(DATA FOR REVIEW begins)

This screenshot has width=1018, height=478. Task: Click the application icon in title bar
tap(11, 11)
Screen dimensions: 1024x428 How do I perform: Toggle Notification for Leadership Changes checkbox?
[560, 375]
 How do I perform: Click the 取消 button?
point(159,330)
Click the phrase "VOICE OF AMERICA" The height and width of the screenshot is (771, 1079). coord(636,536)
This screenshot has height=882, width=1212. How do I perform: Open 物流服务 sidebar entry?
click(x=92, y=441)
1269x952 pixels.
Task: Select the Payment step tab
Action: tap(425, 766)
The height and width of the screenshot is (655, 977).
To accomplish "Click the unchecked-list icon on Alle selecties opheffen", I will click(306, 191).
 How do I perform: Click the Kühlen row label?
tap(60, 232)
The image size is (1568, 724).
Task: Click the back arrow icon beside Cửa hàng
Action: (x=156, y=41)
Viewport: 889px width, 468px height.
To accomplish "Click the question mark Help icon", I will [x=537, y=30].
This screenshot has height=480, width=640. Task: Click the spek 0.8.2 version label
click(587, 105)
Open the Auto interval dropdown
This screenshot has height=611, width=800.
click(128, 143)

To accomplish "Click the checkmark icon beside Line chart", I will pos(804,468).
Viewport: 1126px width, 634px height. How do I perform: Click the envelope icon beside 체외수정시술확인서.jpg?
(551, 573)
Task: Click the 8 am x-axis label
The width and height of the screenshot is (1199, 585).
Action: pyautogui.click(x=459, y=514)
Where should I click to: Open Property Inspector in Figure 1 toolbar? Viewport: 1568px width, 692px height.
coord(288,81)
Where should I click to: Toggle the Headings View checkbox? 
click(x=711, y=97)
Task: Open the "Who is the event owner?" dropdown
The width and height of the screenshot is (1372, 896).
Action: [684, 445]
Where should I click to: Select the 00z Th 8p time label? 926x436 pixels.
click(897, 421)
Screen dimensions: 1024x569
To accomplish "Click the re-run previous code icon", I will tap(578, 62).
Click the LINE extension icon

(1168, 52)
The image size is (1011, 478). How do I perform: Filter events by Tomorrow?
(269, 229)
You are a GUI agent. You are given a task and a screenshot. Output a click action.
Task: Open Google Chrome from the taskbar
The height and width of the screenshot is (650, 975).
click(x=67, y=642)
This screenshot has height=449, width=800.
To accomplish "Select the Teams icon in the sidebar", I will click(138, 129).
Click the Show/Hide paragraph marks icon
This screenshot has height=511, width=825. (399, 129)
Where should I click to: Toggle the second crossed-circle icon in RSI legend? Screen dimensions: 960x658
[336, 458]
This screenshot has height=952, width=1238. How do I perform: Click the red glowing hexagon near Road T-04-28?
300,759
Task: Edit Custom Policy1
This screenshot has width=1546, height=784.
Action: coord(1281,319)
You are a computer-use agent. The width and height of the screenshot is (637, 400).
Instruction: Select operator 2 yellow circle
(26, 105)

(DATA FOR REVIEW ends)

WORK REQUEST: Print the records again, exactly as they stand above.

RESULT FOR THIS TASK:
This screenshot has width=1018, height=478. Task: Click the application icon in title bar
tap(11, 11)
Screen dimensions: 1024x428 How do I perform: Toggle Notification for Leadership Changes checkbox?
[560, 375]
 How do I perform: Click the 取消 button?
point(159,330)
Click the phrase "VOICE OF AMERICA" The height and width of the screenshot is (771, 1079). coord(636,536)
This screenshot has height=882, width=1212. How do I perform: Open 物流服务 sidebar entry?
click(x=92, y=441)
1269x952 pixels.
Task: Select the Payment step tab
Action: tap(425, 766)
The height and width of the screenshot is (655, 977).
To accomplish "Click the unchecked-list icon on Alle selecties opheffen", I will click(306, 191).
 How do I perform: Click the Kühlen row label?
tap(60, 232)
The image size is (1568, 724).
Task: Click the back arrow icon beside Cửa hàng
Action: (x=156, y=41)
Viewport: 889px width, 468px height.
To accomplish "Click the question mark Help icon", I will [x=537, y=30].
This screenshot has height=480, width=640. Task: Click the spek 0.8.2 version label
click(587, 105)
Open the Auto interval dropdown
This screenshot has height=611, width=800.
click(128, 143)

To accomplish "Click the checkmark icon beside Line chart", I will pos(804,468).
Viewport: 1126px width, 634px height. How do I perform: Click the envelope icon beside 체외수정시술확인서.jpg?
(551, 573)
Task: Click the 8 am x-axis label
The width and height of the screenshot is (1199, 585).
Action: pyautogui.click(x=459, y=514)
Where should I click to: Open Property Inspector in Figure 1 toolbar? Viewport: 1568px width, 692px height.
coord(288,81)
Where should I click to: Toggle the Headings View checkbox? 
click(x=711, y=97)
Task: Open the "Who is the event owner?" dropdown
The width and height of the screenshot is (1372, 896).
Action: [684, 445]
Where should I click to: Select the 00z Th 8p time label? 926x436 pixels.
click(897, 421)
Screen dimensions: 1024x569
To accomplish "Click the re-run previous code icon", I will tap(578, 62).
Click the LINE extension icon

(1168, 52)
The image size is (1011, 478). How do I perform: Filter events by Tomorrow?
(269, 229)
You are a GUI agent. You are given a task and a screenshot. Output a click action.
Task: Open Google Chrome from the taskbar
The height and width of the screenshot is (650, 975).
click(x=67, y=642)
This screenshot has height=449, width=800.
To accomplish "Select the Teams icon in the sidebar", I will click(138, 129).
Click the Show/Hide paragraph marks icon
This screenshot has height=511, width=825. (399, 129)
Where should I click to: Toggle the second crossed-circle icon in RSI legend? Screen dimensions: 960x658
[336, 458]
This screenshot has height=952, width=1238. How do I perform: Click the red glowing hexagon near Road T-04-28?
300,759
Task: Edit Custom Policy1
This screenshot has width=1546, height=784.
Action: coord(1281,319)
You are a computer-use agent. The width and height of the screenshot is (637, 400).
Instruction: Select operator 2 yellow circle
(26, 105)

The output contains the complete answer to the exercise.